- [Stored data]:
⟨
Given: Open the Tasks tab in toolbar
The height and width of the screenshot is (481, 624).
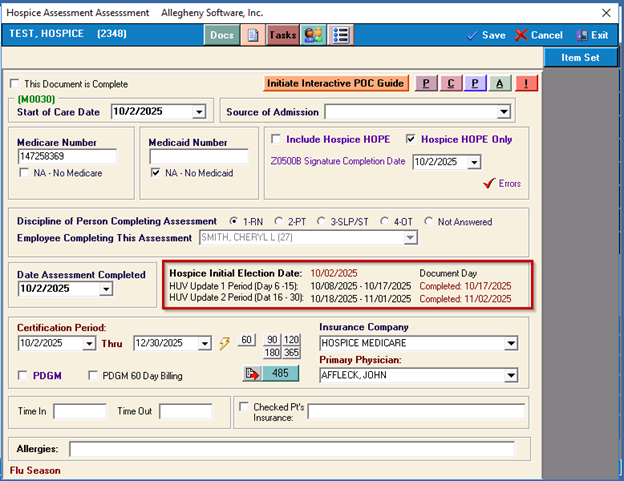Looking at the screenshot, I should [283, 35].
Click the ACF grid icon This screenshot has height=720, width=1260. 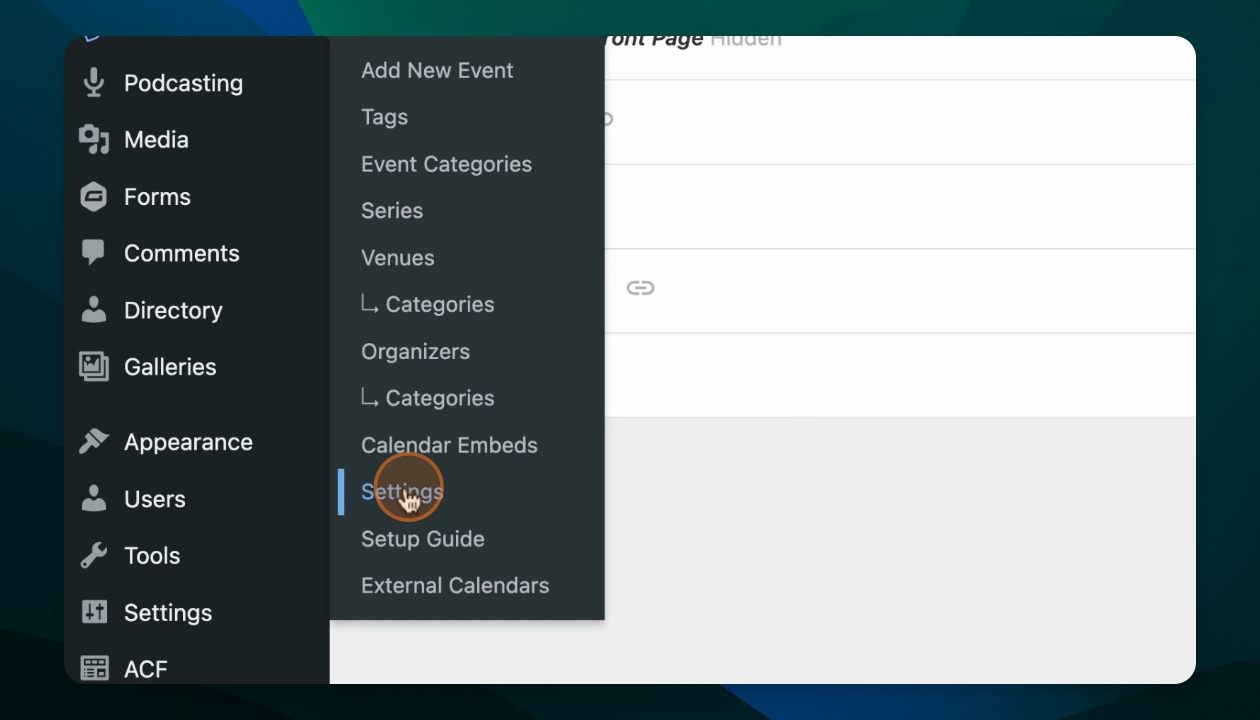pos(94,668)
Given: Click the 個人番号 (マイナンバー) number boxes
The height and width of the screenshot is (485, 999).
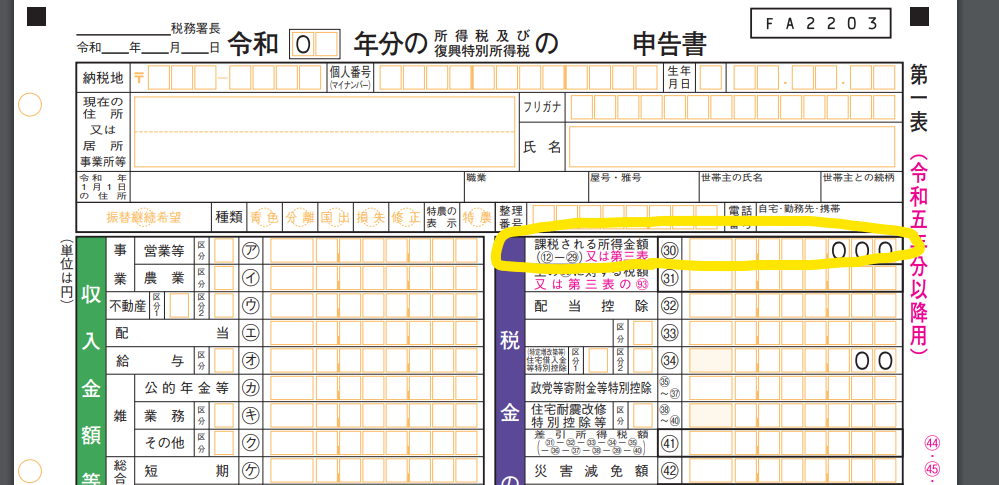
⟩
- [Work item]:
Write out exactly the lines from the one containing "Given: Click the 個人番号 (マイナンバー) number boxes" through the end of the entries, both included. Pictures are not copied.

- [Your solution]:
Given: Click the 個人番号 (マイナンバー) number boxes
The height and width of the screenshot is (485, 999).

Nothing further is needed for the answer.